7
$\begingroup$

Let $Y$ be a closed subscheme of a scheme $X$ and let $i:Y \rightarrow X$ be the inclusion morphism. Then the ideal sheaf of $Y$ is defined to be the kernel of the morphism of sheafs $i^{\#}: \mathcal{O}_X \rightarrow i_* \mathcal{O}_Y$ (Hartshorne p.115). My question is: why is the ideal sheaf defined for a closed subscheme, and not more generally, i.e. for any morphism of schemes $f:Y \rightarrow X$ as the kernel of the morphism of sheafs $f^{\#}: \mathcal{O}_X \rightarrow f_* \mathcal{O}_Y$?

  • 0
    In general, $i_*\mathcal O_Y$ is an $\mathcal O_X$-module, and need not be a sheaf of ideals. It is of course still possible to consider the kernel.2012-11-05
  • 0
    @Andrew: I am sorry, i may not be understanding your point. I can see that $i_*\mathcal{O}_Y$ is an $\mathcal{O}_X$-module. Why would it be a sheaf of ideals? How is this related to my question?2012-11-05
  • 0
    Dear Manos, sorry for the confusion. That should have said "quotient by a sheaf of ideals."2012-11-05
  • 0
    I see now, thanks. The point is that when $Y$ is a closed subscheme, $f^{\#}(U)$ is surjective, for a general $f$ this is not true, right?2012-11-05
  • 0
    That's right. We like to talk about ideal sheaves, which correspond naturally to closed subschemes. We can talk about kernels of morphisms of arbitrary $\mathcal O_X$-modules, but their geometric meaning is not quite so obvious (although these are ideals, and so do also define closed subschemes).2012-11-05
  • 0
    Ok that's clarifying. If you could make it into an answer i will happily vote and accept it.
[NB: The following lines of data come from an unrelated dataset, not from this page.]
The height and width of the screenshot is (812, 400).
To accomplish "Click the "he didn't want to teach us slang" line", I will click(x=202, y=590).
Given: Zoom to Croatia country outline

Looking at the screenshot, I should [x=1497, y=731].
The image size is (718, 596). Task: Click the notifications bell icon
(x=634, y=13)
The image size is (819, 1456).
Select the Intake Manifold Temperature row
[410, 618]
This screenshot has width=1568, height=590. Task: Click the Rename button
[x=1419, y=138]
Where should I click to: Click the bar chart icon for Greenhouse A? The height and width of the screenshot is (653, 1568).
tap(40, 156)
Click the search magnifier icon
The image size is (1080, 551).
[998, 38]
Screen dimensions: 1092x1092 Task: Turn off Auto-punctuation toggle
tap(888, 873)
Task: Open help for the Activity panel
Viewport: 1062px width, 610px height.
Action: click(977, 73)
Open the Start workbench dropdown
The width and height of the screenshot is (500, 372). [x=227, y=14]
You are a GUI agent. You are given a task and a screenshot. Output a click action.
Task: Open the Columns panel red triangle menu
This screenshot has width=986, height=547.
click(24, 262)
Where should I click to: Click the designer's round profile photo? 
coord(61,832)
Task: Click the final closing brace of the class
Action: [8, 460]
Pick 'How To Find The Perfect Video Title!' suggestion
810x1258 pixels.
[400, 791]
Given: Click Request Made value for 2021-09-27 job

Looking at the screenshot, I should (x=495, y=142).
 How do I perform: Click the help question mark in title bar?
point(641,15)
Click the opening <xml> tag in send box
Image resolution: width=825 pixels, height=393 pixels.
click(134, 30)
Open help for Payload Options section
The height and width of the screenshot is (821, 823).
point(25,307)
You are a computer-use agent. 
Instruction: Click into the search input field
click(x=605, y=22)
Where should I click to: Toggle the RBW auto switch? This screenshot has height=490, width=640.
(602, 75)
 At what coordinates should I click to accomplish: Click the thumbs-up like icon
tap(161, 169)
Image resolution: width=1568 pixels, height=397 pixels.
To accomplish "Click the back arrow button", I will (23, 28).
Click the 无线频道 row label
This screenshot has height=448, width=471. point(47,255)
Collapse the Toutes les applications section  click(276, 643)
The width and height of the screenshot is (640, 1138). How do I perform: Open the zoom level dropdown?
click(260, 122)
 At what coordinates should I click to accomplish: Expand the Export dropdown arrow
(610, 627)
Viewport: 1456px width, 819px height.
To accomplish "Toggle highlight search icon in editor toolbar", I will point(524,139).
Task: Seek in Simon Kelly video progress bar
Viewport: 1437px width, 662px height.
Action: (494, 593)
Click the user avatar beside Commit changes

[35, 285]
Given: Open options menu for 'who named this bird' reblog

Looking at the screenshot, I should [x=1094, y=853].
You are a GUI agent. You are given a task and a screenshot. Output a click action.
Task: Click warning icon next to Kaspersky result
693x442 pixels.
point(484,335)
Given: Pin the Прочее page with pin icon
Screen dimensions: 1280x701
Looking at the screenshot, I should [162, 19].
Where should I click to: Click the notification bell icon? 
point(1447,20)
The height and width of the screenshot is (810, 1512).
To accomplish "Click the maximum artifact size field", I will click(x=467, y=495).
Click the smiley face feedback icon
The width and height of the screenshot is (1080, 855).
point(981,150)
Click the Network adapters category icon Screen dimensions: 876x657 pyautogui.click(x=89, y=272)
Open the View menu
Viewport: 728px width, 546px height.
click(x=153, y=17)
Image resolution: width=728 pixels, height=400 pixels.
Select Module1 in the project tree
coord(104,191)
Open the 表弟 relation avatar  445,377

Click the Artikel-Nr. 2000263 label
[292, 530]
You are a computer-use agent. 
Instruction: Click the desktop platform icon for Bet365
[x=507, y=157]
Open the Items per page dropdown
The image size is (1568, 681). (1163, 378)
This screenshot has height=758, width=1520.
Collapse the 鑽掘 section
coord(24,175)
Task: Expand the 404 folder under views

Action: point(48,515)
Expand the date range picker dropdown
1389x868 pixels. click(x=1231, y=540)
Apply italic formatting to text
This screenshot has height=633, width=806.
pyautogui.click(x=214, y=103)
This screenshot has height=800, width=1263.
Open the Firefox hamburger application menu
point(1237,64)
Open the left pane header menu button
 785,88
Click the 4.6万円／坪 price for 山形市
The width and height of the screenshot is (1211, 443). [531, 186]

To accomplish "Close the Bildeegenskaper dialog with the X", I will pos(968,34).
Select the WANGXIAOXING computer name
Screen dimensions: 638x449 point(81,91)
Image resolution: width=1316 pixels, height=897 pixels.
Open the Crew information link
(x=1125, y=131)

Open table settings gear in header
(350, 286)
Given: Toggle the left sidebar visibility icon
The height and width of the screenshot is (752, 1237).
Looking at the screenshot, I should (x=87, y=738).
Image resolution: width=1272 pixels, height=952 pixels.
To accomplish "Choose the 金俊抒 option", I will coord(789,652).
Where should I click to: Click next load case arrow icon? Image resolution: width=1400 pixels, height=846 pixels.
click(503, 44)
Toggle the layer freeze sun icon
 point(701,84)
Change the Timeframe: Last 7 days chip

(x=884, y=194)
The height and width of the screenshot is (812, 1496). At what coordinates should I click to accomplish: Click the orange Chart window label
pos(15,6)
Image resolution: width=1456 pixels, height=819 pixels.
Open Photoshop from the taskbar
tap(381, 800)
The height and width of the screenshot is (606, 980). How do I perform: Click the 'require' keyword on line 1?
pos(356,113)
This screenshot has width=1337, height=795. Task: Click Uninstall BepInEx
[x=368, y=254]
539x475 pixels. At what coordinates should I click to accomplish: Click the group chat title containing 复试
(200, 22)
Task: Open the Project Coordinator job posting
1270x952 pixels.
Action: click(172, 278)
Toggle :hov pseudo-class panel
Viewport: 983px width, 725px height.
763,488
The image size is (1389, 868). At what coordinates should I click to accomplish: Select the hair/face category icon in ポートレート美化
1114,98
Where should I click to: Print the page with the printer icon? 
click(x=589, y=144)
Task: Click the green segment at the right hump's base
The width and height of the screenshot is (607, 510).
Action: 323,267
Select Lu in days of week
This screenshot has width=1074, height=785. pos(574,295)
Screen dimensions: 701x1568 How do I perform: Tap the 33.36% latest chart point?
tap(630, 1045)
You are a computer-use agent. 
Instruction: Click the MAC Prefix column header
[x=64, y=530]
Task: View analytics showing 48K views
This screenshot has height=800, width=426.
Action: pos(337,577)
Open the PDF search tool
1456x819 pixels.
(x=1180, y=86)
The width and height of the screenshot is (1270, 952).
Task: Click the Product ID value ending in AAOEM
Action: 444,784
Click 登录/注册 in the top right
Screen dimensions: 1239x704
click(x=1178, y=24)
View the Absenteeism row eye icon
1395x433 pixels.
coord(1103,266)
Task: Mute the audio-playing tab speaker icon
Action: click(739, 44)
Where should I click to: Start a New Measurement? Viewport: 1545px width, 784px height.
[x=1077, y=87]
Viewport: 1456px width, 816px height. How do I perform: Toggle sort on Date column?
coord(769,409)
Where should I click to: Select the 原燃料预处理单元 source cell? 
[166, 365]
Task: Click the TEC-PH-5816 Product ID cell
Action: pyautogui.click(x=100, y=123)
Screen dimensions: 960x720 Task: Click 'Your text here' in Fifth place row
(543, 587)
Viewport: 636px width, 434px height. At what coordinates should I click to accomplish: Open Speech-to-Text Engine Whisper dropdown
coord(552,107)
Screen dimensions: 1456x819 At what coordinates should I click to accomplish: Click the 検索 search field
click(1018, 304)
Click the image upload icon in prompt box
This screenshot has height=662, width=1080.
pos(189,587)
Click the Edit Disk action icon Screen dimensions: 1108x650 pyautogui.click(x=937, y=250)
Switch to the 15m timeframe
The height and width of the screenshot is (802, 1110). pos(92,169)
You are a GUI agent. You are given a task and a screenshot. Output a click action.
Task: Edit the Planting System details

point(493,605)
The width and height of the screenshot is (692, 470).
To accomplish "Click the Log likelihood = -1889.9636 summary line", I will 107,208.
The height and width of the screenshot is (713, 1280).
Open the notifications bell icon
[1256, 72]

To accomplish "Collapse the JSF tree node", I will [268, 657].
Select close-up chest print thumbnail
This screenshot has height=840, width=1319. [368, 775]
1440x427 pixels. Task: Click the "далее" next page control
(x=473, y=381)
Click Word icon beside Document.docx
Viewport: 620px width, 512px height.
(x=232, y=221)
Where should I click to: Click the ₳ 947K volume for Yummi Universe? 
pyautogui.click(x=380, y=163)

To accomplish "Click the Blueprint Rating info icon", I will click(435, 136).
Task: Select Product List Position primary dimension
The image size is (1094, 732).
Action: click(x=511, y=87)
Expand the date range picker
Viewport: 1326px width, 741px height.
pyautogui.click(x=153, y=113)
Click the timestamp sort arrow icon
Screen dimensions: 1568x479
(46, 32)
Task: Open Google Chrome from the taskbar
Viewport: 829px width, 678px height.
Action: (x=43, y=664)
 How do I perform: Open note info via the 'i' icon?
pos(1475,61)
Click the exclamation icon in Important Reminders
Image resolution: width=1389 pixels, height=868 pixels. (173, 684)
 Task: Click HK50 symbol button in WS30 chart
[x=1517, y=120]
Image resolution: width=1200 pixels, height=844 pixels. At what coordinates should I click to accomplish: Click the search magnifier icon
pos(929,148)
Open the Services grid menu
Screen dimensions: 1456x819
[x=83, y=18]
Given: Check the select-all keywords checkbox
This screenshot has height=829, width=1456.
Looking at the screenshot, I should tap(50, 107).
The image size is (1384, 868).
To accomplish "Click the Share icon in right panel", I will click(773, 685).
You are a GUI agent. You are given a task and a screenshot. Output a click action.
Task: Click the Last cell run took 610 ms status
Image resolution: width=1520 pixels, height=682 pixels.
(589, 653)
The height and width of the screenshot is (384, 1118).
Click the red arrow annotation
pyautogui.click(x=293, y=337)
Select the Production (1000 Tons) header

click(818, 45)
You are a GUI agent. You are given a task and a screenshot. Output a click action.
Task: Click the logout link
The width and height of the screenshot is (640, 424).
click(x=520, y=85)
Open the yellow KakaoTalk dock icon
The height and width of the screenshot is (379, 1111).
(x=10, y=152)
Thanks.2012-11-05
  • 0
    By the way, since you mentioned it, what is the geometric meaning of the quotient of a sheaf by a sheaf of ideals?2012-11-05
  • 0
    When you start with an ideal sheaf $I$, the closed subscheme $Y$ you cook up from $I$ can be thought of as the vanishing locus of $I$. One can then naturally consider the quotient sheaf $O_X/I$ as the natural set of functions on $Y$. (But of course, since $O_X$ and $I$ are sheaves on $X$, the quotient is really the PUSHFORWARD of the sheaf of functions on $Y$) If you still feel confused, try your favorite example of closed subscheme in the affine space.2012-11-05

1 Answers 1

4

A closed subscheme of $X$ corresponds to a closed subspace $|Y|$ together with a quasicoherent sheaf of ideals $\mathcal I_Y$ of $\mathcal O_X.$ In this situation, the sheaf of ideals is naturally identified as the kernel of the sheaf morphism $\mathcal O_X\to f_*\mathcal O_Y\cong\mathcal O_X/\mathcal I_Y.$

More generally, any morphism of schemes $f:Y\to X$ comes with a sheaf morphism $f^\sharp:\mathcal O_X\to f_*\mathcal O_Y,$ but this need not be surjective, and the geometric meaning of the kernel may not be obvious (we are now considering $\operatorname{Ann}(f_*\mathcal O_Y)$). For a very simple example, consider the structure morphism $f:\mathbb A^1_k\to\operatorname{Spec}(k)$ induced by $f^\sharp:k\to k[x]$ over a field $k.$ The sheaf morphism $f^\sharp$ has trivial kernel, so the corresponding closed subscheme is $\operatorname{Spec}(k)$ which corresponds to the support of $k[x]$ as an $\mathcal O_{\operatorname{Spec}(k)}$-module.

Have a look at Hartshorne Exercise II.5.6 for more details.